* **EXERCISE PROMPT**
Start to finish, write out the entries exactly, leaving the pictures aside.

* **EXTRACTED INFORMATION**
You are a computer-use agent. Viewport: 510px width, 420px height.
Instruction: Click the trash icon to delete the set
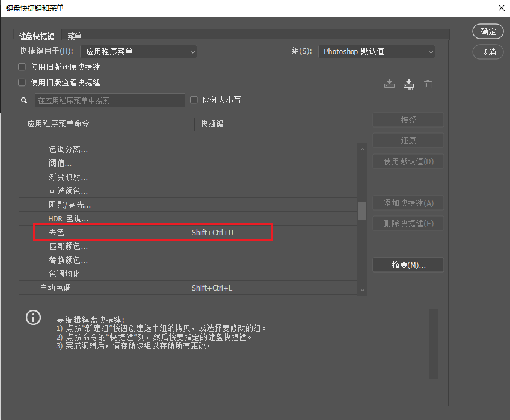click(x=428, y=84)
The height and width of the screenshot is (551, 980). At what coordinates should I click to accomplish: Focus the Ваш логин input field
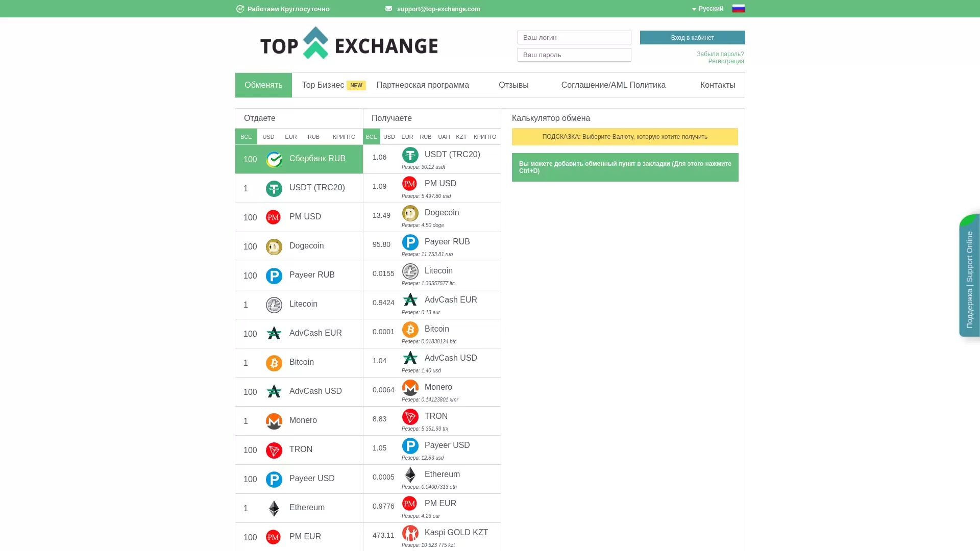click(574, 38)
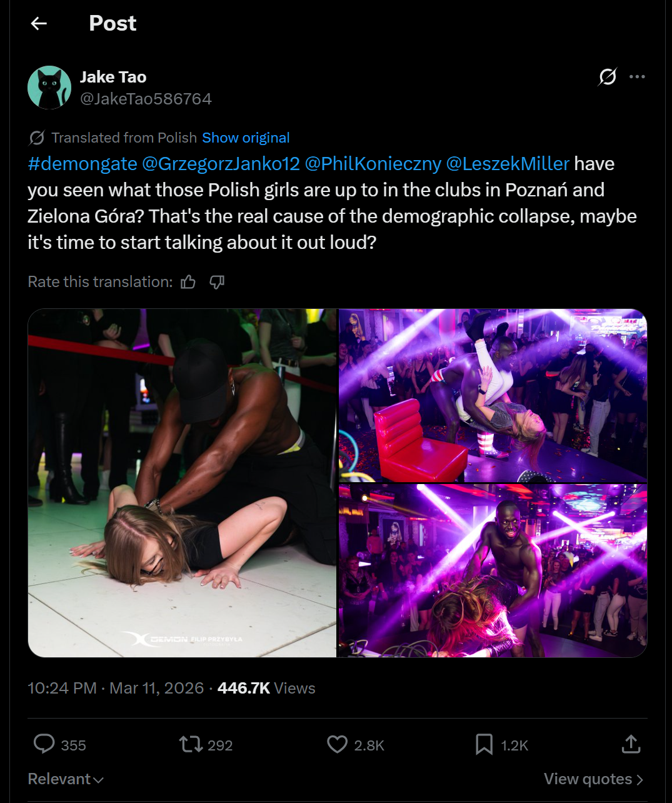Open the left large photo

click(182, 483)
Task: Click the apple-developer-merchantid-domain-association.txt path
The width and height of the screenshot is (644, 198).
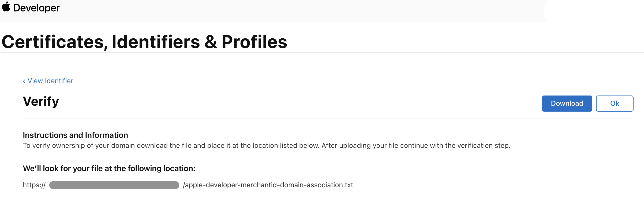Action: point(268,185)
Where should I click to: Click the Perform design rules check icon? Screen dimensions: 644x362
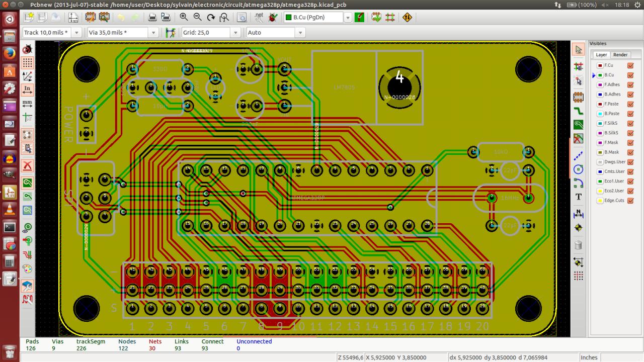[273, 17]
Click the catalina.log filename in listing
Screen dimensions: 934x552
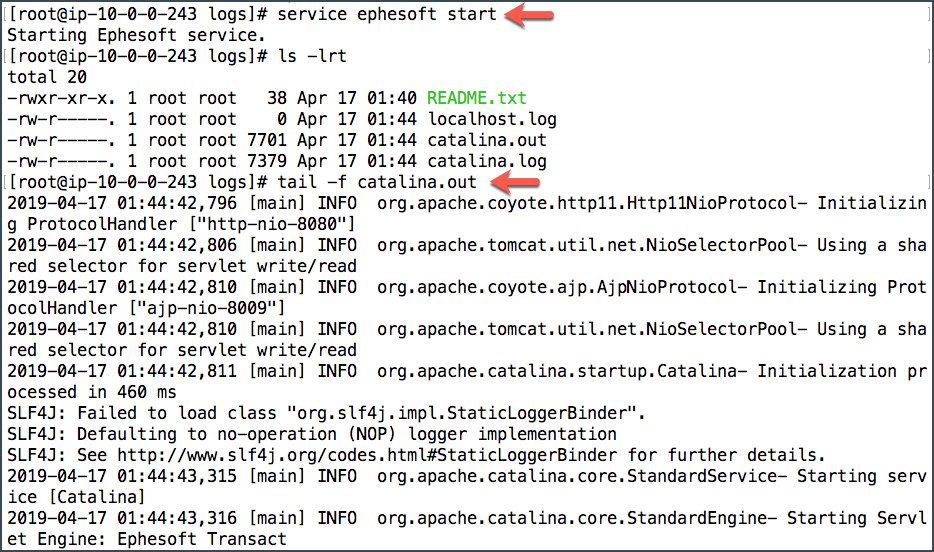[x=487, y=161]
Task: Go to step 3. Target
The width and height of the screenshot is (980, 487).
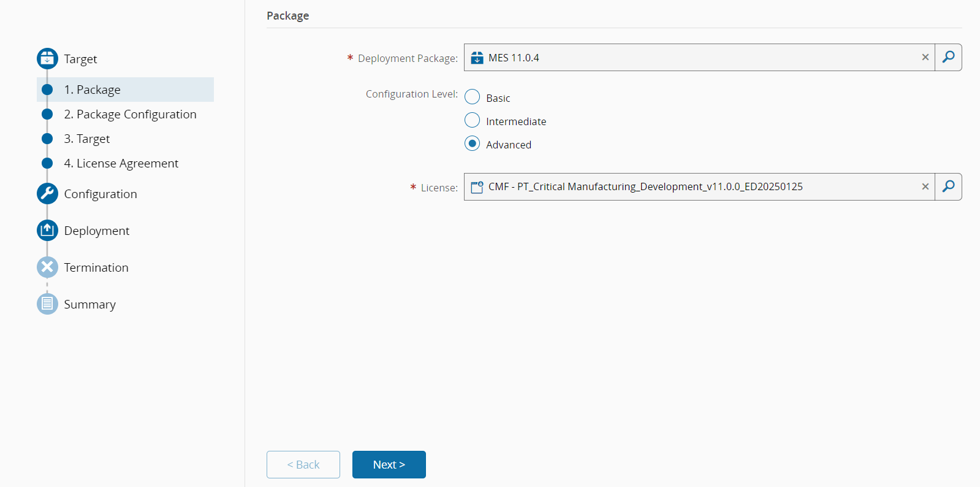Action: (x=87, y=139)
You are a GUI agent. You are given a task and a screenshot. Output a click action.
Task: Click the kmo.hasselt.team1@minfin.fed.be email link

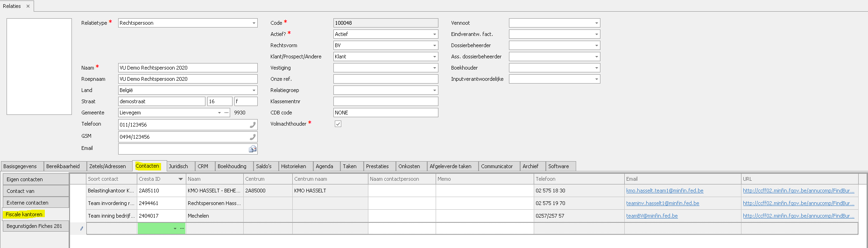pos(664,191)
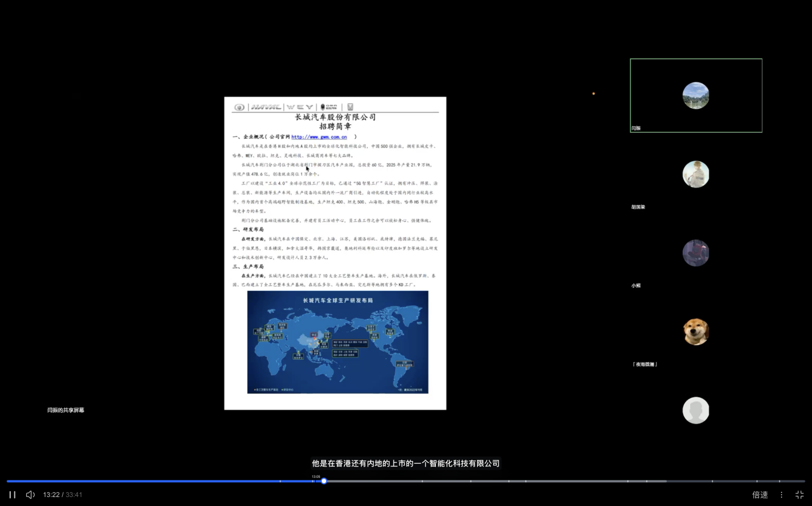Pause the video playback
Viewport: 812px width, 506px height.
12,495
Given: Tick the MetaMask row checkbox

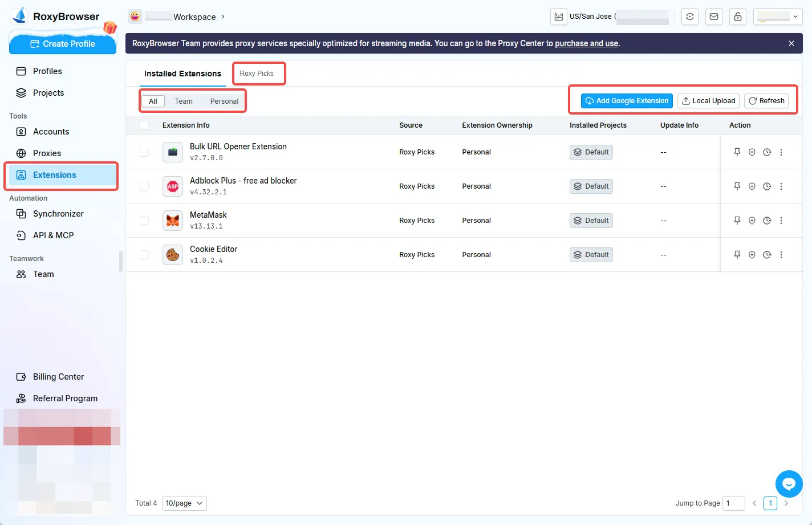Looking at the screenshot, I should click(x=144, y=221).
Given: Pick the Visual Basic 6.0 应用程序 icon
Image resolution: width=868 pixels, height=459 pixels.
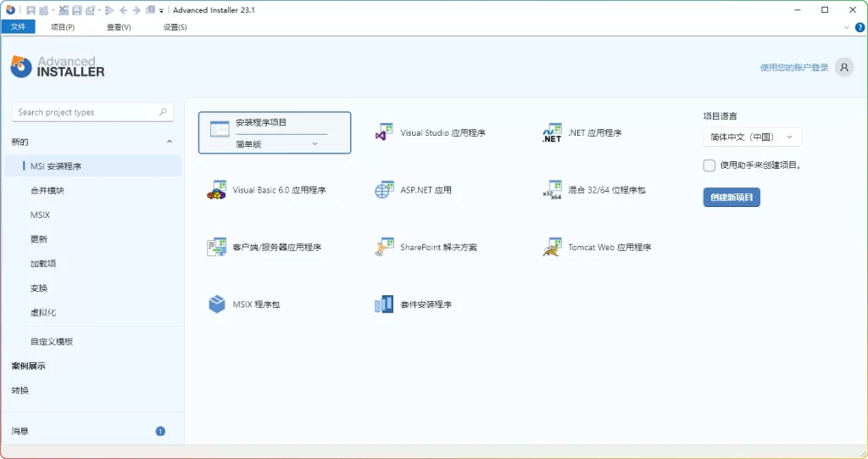Looking at the screenshot, I should [217, 190].
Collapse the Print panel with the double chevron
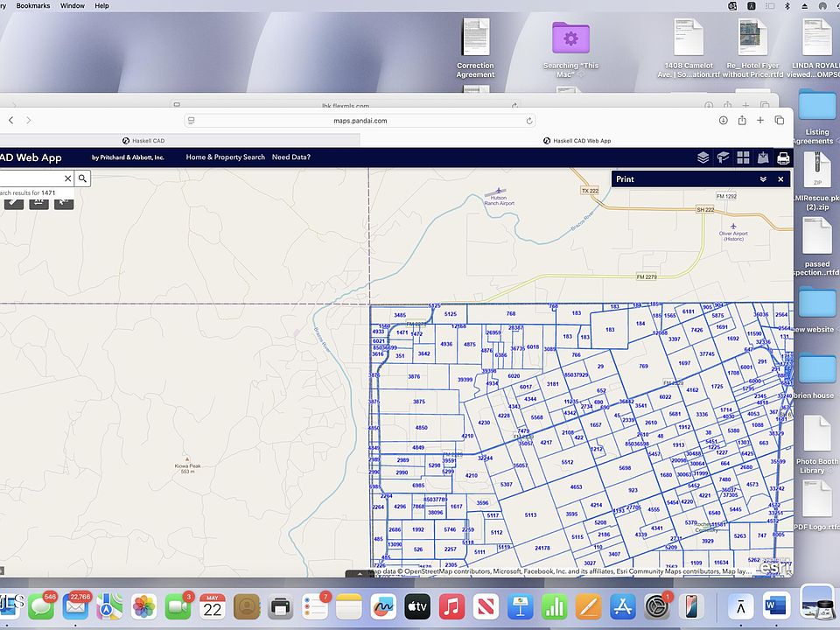The width and height of the screenshot is (840, 630). (763, 179)
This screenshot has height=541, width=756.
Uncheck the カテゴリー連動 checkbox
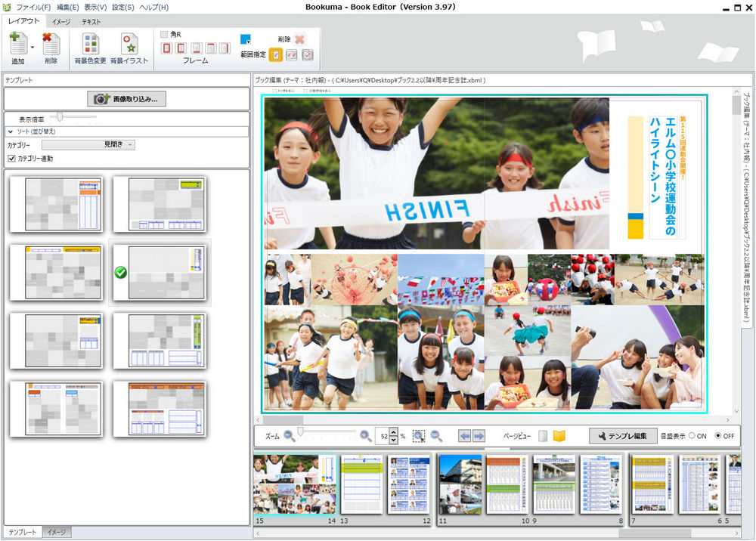coord(11,158)
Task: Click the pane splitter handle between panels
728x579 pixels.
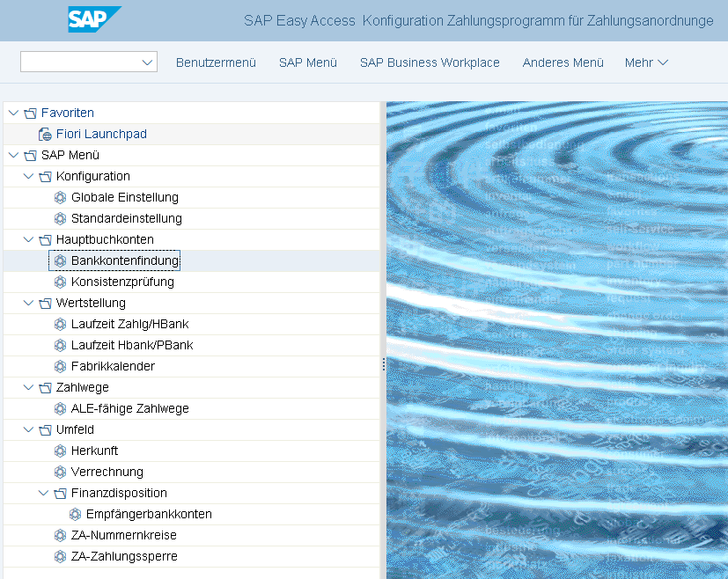Action: (x=383, y=364)
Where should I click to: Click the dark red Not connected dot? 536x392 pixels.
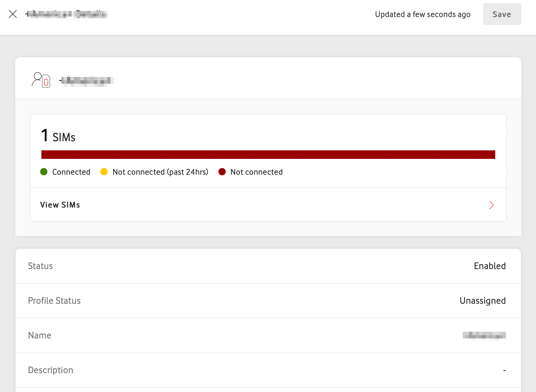(222, 172)
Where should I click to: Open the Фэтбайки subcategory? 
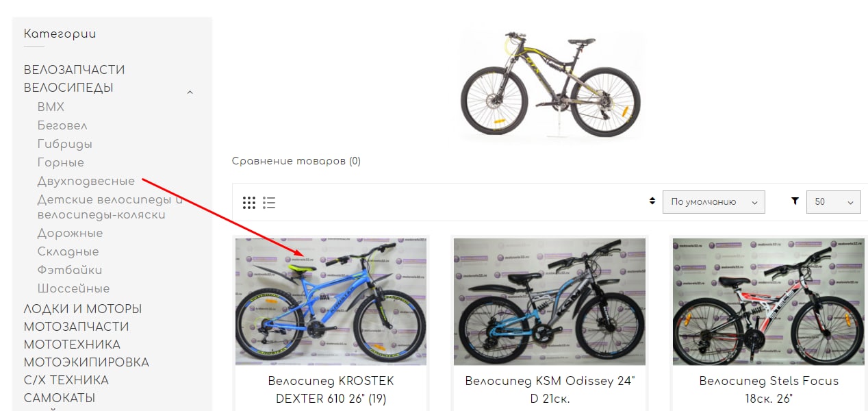coord(70,271)
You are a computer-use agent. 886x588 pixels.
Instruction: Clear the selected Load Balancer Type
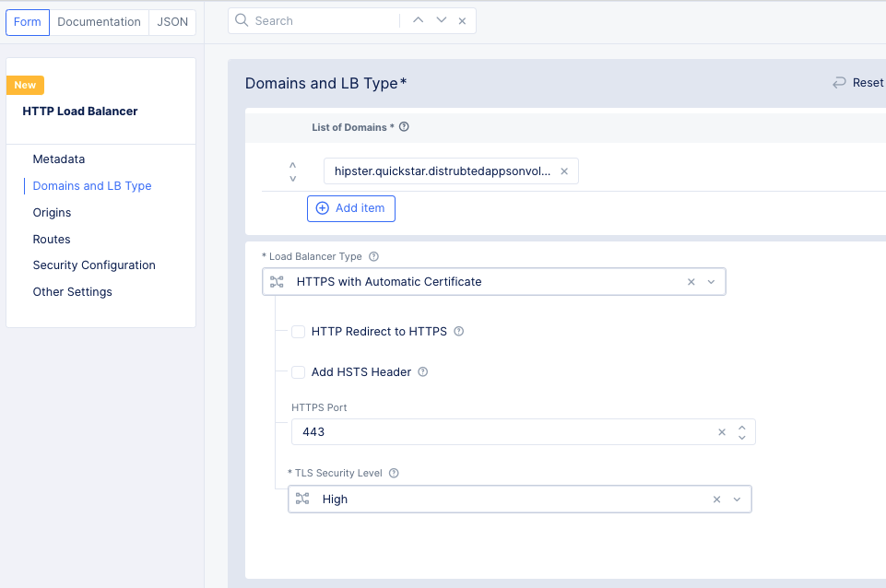pyautogui.click(x=691, y=282)
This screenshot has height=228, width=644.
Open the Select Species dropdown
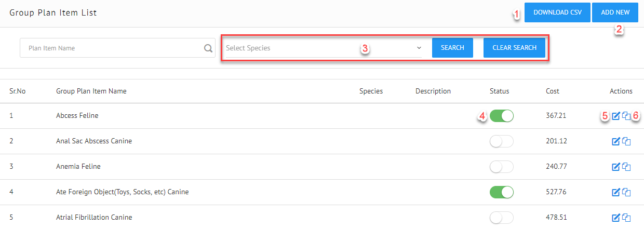coord(324,48)
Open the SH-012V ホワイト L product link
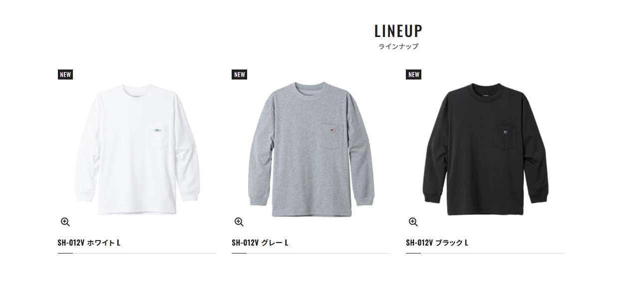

* **RESULT**
You are a computer-use agent. Viewport: 510px width, 420px height.
Instruction: Click the trash icon to delete the set
click(x=428, y=84)
The height and width of the screenshot is (551, 980). At what coordinates should I click to accomplish: Focus the Ваш логин input field
click(574, 38)
Open the left large photo

click(182, 483)
Task: Click the apple-developer-merchantid-domain-association.txt path
The width and height of the screenshot is (644, 198).
Action: point(268,185)
Where should I click to: Click the Perform design rules check icon? Screen dimensions: 644x362
[273, 17]
Click the catalina.log filename in listing
Screen dimensions: 934x552
[x=487, y=161]
Task: Go to step 3. Target
The width and height of the screenshot is (980, 487).
Action: (x=87, y=139)
You are a GUI agent. You are given a task and a screenshot. Output a click action.
Task: Click the kmo.hasselt.team1@minfin.fed.be email link

pos(664,191)
Pause the video playback
Viewport: 812px width, 506px height.
12,495
Given: Tick the MetaMask row checkbox

Looking at the screenshot, I should click(x=144, y=221).
Given: Pick the Visual Basic 6.0 应用程序 icon
Image resolution: width=868 pixels, height=459 pixels.
Looking at the screenshot, I should [217, 190].
Collapse the Print panel with the double chevron
The width and height of the screenshot is (840, 630). (763, 179)
This screenshot has height=541, width=756.
Uncheck the カテゴリー連動 checkbox
coord(11,158)
Task: Click the pane splitter handle between panels
728x579 pixels.
Action: (x=383, y=364)
Where should I click to: Click the dark red Not connected dot? 536x392 pixels.
(222, 172)
Where should I click to: Open the Фэтбайки subcategory? 
coord(70,271)
You are a computer-use agent. 886x588 pixels.
Instruction: Clear the selected Load Balancer Type
pyautogui.click(x=691, y=282)
This screenshot has height=228, width=644.
Open the Select Species dropdown
coord(324,48)
Open the SH-012V ホワイト L product link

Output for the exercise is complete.